真っ赤な顔でしどろもどろになる私を、社長はソファにもたれて楽しそうに見ていたけど、そのうちしびれを切らしたのか手を伸ばしてきた。


「里香」


 頬に手を当て、俯いていた顔をそっと上向ける。


「こっち見て」


 最後の抵抗で伏せていた目をゆっくり持ち上げると、優しく微笑む社長がいた。


「呼んでみ?」


 その目が、声が、甘く促す。
 私は辛うじて届くくらいの小さな声で、囁いた。


「……東吾」

「よくできました」


 笑いながら、社長の……東吾の顔が近づいてくる。
 キスされるのかと思ったら、こつんと額がぶつかった。
 至近距離で、見つめ合う。


「俺が、初めて好きになった女なんだから。
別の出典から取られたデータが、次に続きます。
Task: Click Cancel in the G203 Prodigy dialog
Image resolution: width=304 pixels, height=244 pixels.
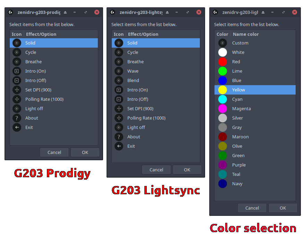Action: point(54,152)
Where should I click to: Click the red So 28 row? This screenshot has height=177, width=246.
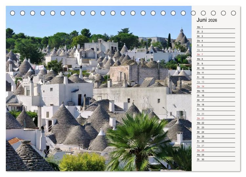coord(216,150)
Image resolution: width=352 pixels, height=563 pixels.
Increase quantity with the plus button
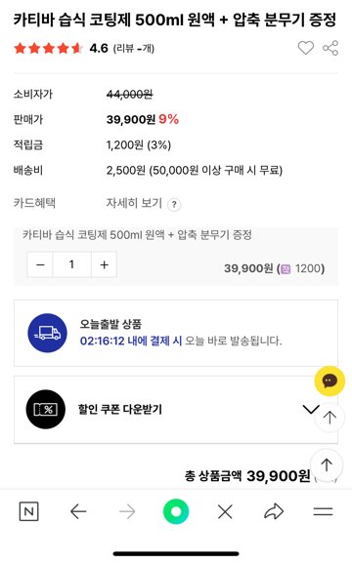click(x=104, y=264)
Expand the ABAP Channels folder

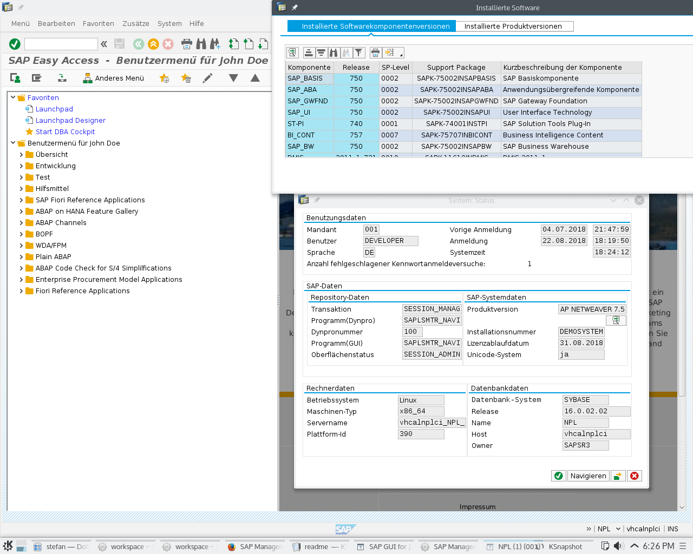tap(21, 223)
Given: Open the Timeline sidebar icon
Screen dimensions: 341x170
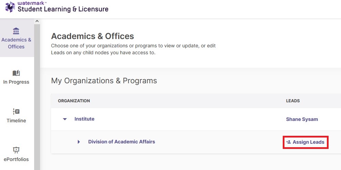Looking at the screenshot, I should pyautogui.click(x=16, y=112).
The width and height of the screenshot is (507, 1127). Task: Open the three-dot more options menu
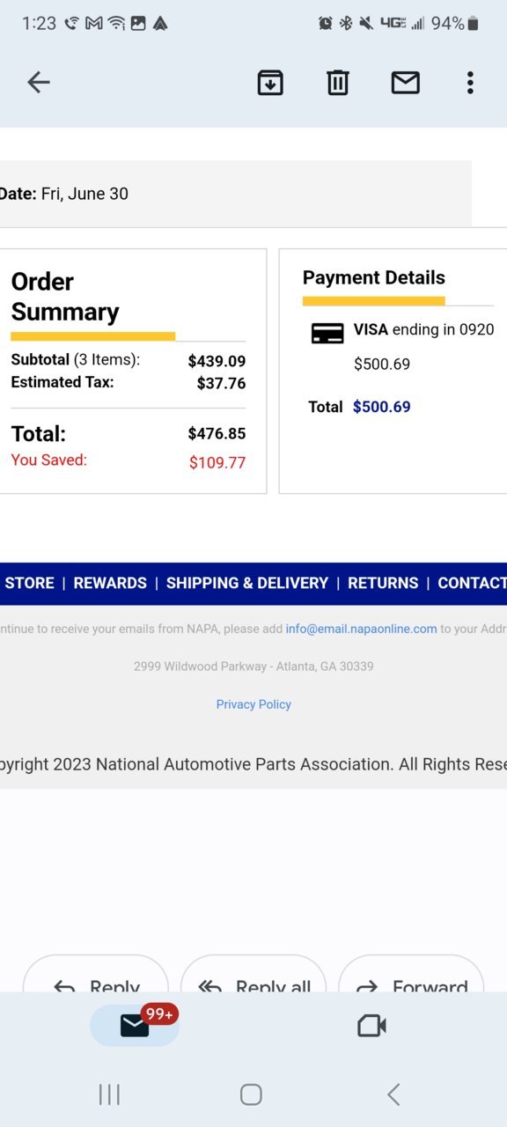coord(470,83)
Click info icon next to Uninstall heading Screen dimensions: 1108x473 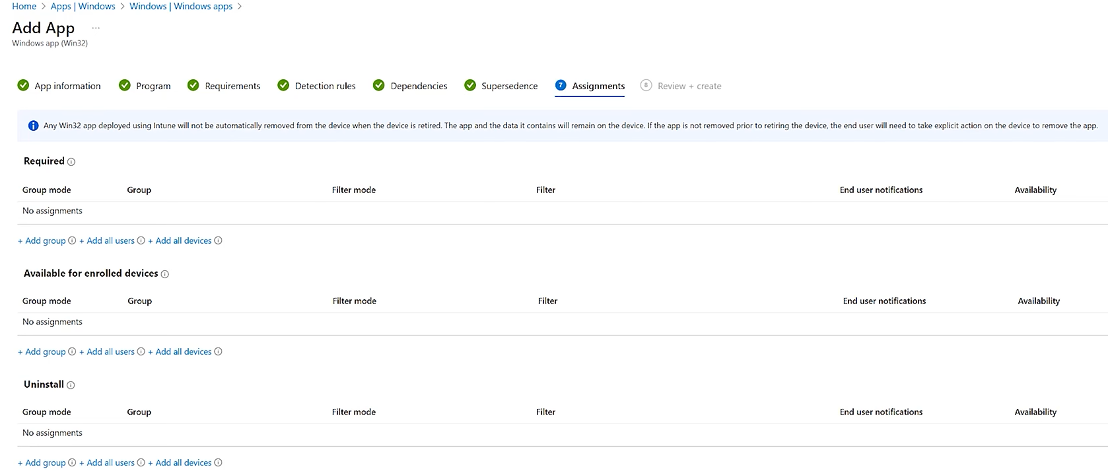(71, 385)
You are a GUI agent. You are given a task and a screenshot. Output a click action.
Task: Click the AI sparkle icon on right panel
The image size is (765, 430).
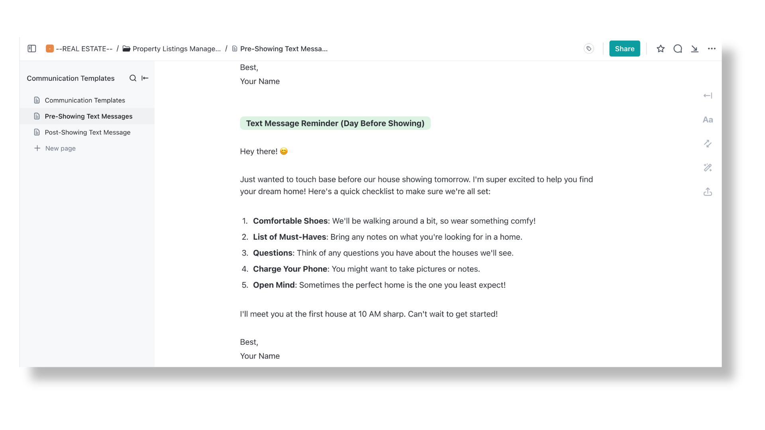pyautogui.click(x=708, y=168)
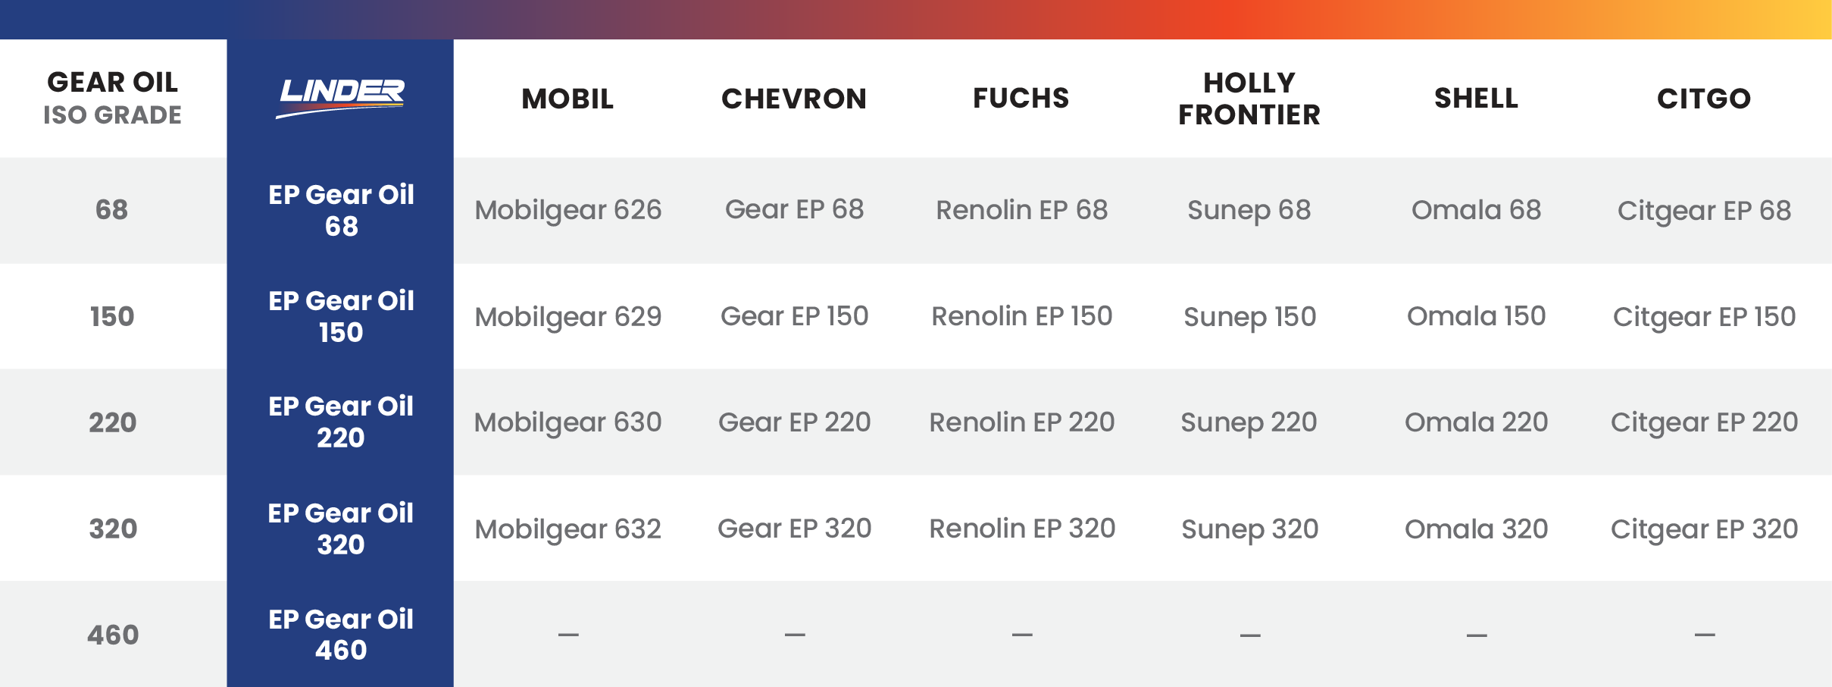
Task: Open the EP Gear Oil 150 product
Action: (x=341, y=316)
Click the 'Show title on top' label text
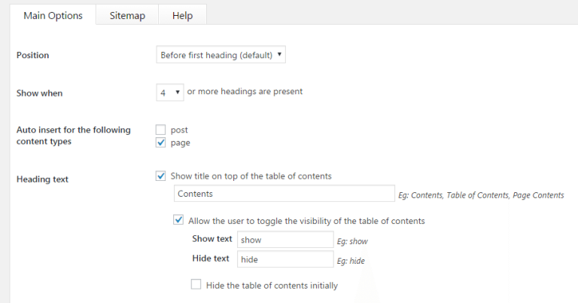Screen dimensions: 578x303 (x=251, y=176)
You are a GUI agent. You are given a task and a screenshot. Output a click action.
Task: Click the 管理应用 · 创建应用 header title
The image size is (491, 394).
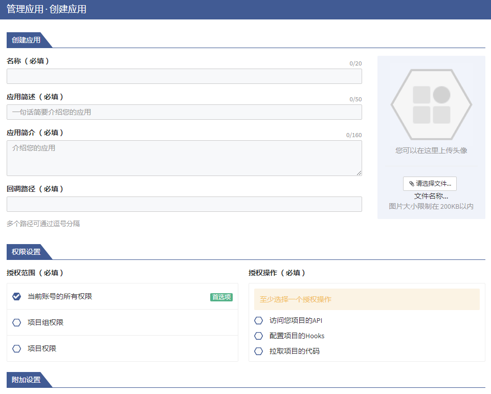coord(47,9)
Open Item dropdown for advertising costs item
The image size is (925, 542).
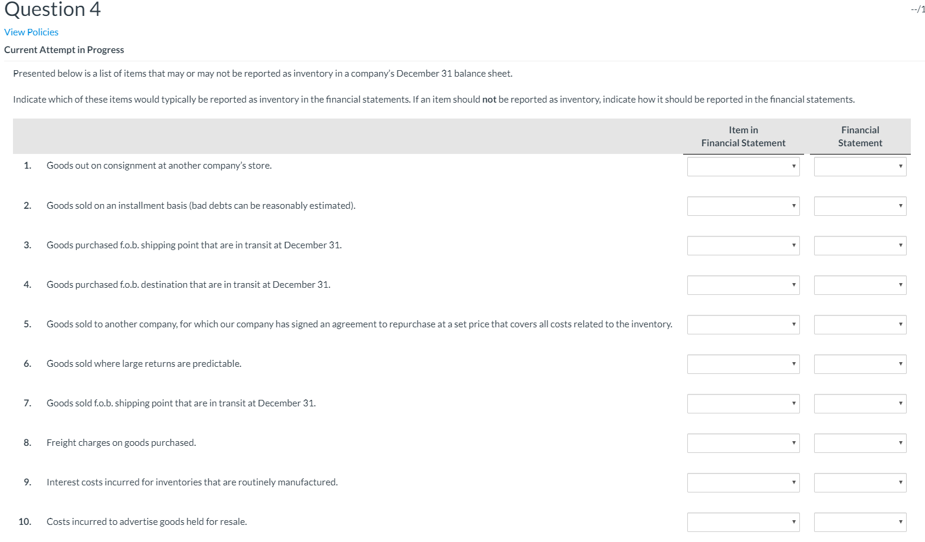[x=743, y=522]
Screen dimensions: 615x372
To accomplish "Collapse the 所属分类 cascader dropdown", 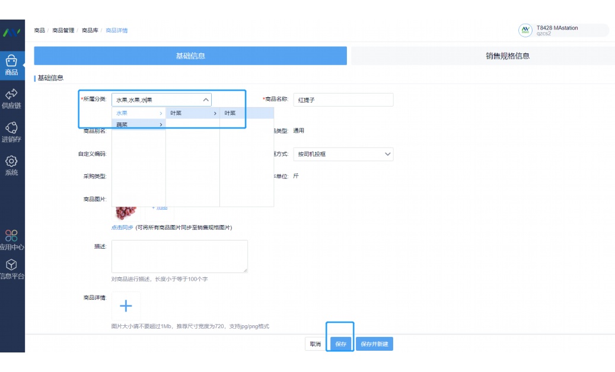I will pyautogui.click(x=205, y=100).
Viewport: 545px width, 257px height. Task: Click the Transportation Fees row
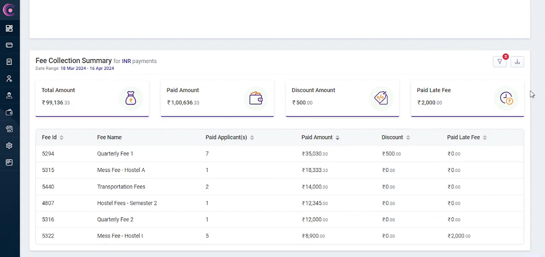click(121, 187)
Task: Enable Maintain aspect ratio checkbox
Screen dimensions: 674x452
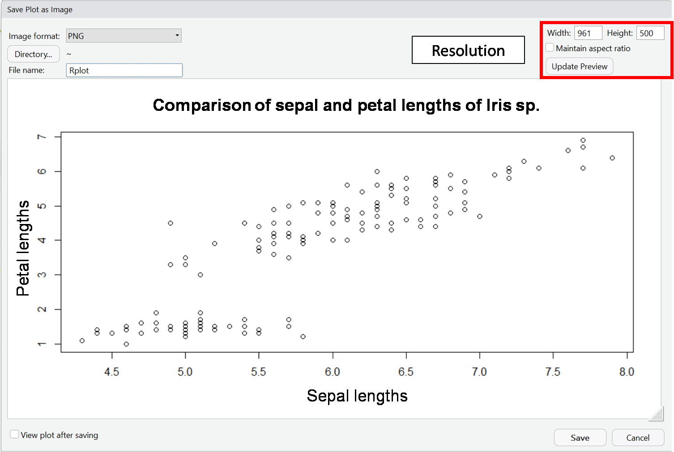Action: coord(550,48)
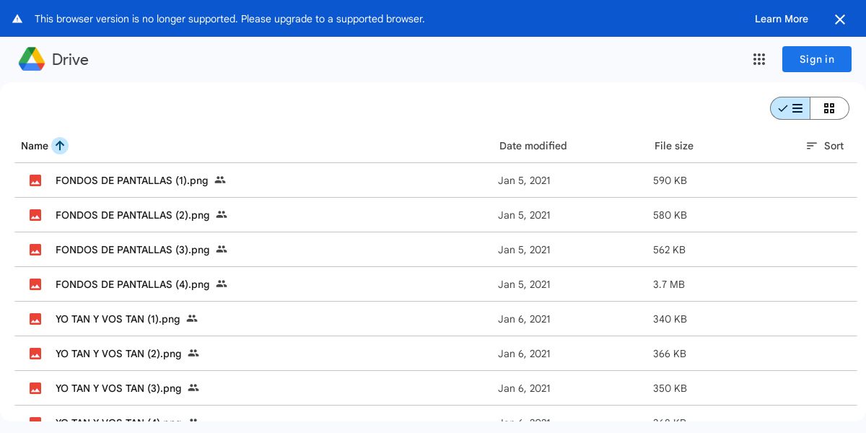Click shared icon beside FONDOS DE PANTALLAS (2).png
The height and width of the screenshot is (433, 866).
(222, 214)
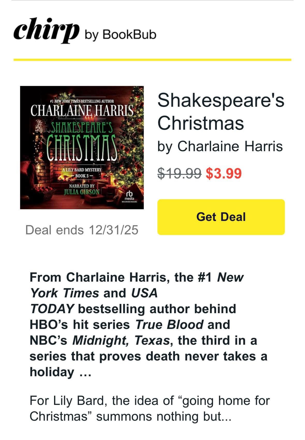Screen dimensions: 305x440
Task: Open the Shakespeare's Christmas cover image
Action: pyautogui.click(x=82, y=148)
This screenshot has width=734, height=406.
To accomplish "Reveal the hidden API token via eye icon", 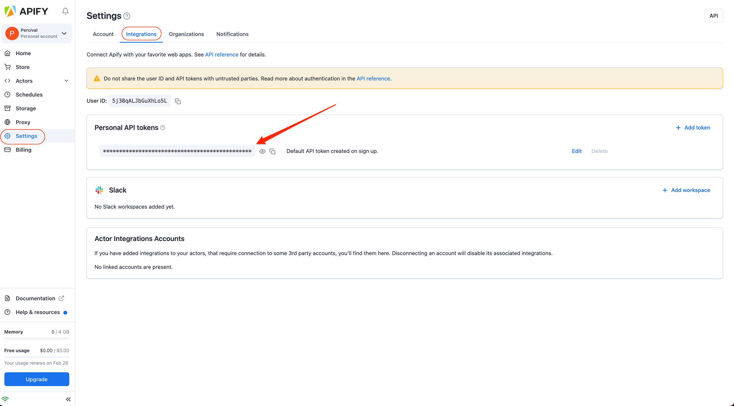I will click(x=262, y=151).
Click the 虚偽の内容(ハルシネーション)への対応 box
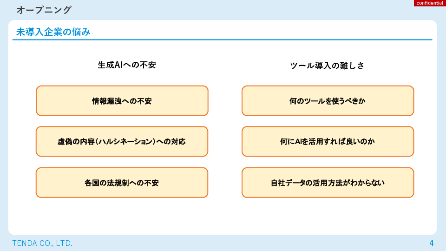 [122, 141]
自信持てよ」


 そんなセリフを言われたら、嬉しすぎて息ができなくなる。
 今度こそ唇が重なって、本領発揮とばかりに深く貪られた。私は必死で受け止めるようとするけれど、体中から力が抜けて、途中から東吾の腕にしがみついていた。

 唇が離れていく頃には、完全に腰砕けになって、荒く呼吸を繰り返すばかり。

「キスだけでそんな顔できるんなら、この先も期待大だな」

 いくぞ、と囁いて私を横抱きに持ち上げる。私はされるがまま、東吾の首にぎゅっとしがみついた。